Where the listing below reaches the line containing "Home (280, 270)", start writing out lines exactly, and stop once the line containing "Laurels - Picture" has been written.
────────
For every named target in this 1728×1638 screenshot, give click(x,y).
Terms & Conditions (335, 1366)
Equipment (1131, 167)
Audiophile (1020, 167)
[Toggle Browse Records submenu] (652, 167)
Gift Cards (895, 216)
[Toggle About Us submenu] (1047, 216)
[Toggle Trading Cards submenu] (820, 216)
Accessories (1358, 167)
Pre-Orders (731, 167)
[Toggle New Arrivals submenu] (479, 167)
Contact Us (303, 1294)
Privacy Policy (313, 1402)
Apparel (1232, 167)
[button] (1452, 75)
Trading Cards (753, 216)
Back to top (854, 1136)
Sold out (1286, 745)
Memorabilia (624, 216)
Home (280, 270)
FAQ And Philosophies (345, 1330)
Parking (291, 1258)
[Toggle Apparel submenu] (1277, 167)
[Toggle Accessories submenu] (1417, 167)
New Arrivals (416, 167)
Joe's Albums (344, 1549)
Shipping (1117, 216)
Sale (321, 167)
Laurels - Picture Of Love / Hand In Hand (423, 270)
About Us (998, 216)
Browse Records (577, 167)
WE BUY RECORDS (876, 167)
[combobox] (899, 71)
────────
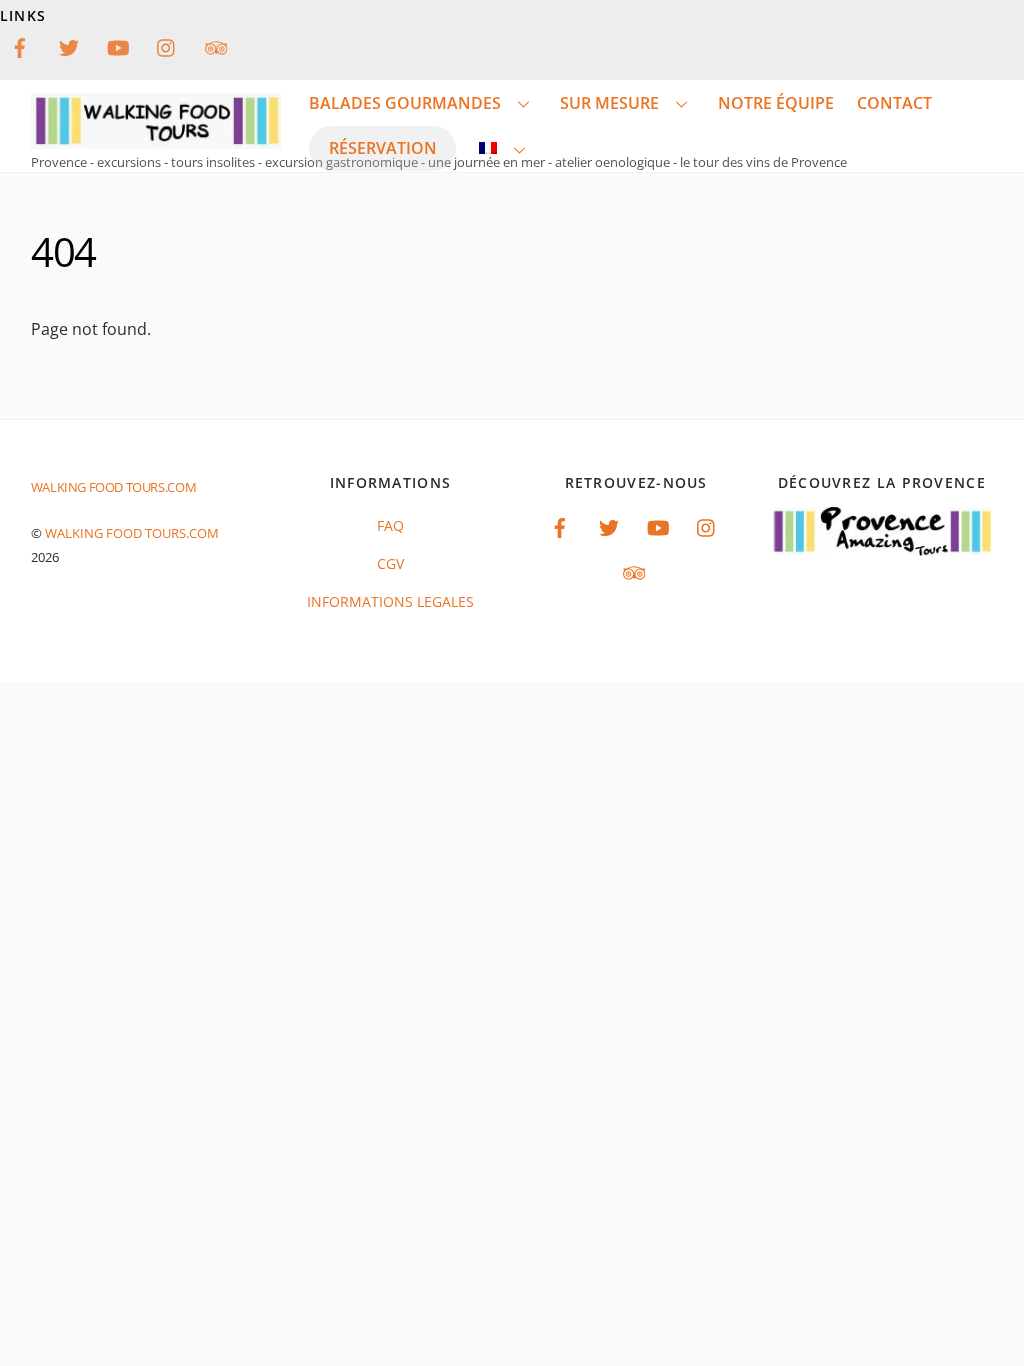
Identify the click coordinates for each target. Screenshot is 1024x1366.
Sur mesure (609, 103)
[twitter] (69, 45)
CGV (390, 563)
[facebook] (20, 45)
────────
> _YOUR RESPONSE_
Home (280, 270)
FAQ And Philosophies (345, 1330)
Parking (291, 1258)
[Toggle Apparel submenu] (1277, 167)
[Toggle Accessories submenu] (1417, 167)
New Arrivals (416, 167)
Joe's Albums (344, 1549)
Shipping (1117, 216)
Sale (321, 167)
Laurels - Picture Of Love / Hand In Hand (423, 270)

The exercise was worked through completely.